14. Check Your Audience Locations

If you see a sudden sharp drop in organic traffic from a specific country, it’s possible that your site has been blocked due to the nature of your content. Even just one blog post that discusses a politically sensitive topic, or uses words that are considered vulgar in other cultures, can get your whole site banned. Your country could also recently have been added to a group in which all websites are banned (like Russia’s ‘Unfriendly Countries’ list). This is one of the least likely causes for a SMB business site, but it’s possible if you have a global audience and publish content that another country could want to censor.

How to Increase Traffic After a Drop

Whether your traffic has dropped, slowly declined, or is just stagnant – that’s never what you want to see. 

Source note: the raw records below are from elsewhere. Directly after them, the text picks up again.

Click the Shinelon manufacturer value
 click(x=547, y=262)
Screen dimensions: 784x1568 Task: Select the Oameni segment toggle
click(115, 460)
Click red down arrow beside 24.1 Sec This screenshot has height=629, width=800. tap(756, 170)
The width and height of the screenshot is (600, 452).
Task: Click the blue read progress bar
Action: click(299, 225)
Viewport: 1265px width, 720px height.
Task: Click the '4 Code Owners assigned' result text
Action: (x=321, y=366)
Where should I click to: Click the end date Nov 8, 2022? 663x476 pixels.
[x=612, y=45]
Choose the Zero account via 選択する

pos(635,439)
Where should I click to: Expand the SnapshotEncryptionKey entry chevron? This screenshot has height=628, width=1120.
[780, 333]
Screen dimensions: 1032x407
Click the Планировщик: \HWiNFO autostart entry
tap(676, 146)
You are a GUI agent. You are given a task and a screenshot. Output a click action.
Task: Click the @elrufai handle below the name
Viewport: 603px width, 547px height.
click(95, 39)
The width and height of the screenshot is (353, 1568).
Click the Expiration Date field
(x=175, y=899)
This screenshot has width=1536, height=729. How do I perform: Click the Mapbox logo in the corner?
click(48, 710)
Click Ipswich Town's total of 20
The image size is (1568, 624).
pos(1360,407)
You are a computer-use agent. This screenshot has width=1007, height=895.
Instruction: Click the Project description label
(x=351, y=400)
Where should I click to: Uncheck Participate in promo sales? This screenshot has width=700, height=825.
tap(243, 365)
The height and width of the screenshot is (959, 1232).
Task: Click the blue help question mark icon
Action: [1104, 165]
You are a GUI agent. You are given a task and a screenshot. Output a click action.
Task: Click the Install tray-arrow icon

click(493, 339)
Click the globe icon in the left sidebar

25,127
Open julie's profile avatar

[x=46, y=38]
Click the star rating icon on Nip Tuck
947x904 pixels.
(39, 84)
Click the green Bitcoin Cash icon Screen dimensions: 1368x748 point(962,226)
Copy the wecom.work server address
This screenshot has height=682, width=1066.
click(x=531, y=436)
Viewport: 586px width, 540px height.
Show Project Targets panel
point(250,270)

If you want to jumpstart your organic traffic, you can work on 10 basic SEO strategies

  1. Learn about keywords and search intent
  2. Focus on consistently producing high-quality content that showcases your trustworthiness, expertise, and experience
  3. Maintain a great user experience 
  4. Stay on top of website security and technical SEO
  5. Keep mobile friendliness in mind
  6. Evaluate your link structure
  7. Learn about image optimization
  8. Check that your contact details are consistent everywhere that your business appears online
  9. Amplify your content on social media 
  10. Write enticing meta descriptions

We’ve actually got an article that explains each of these steps in more detail – read How to Increase Organic Traffic.  

Now that you know multiple ways to investigate an organic traffic drop, you’ll be in a much better position to find the source and start fixing the problem. When in doubt, ask a professional SEO for help!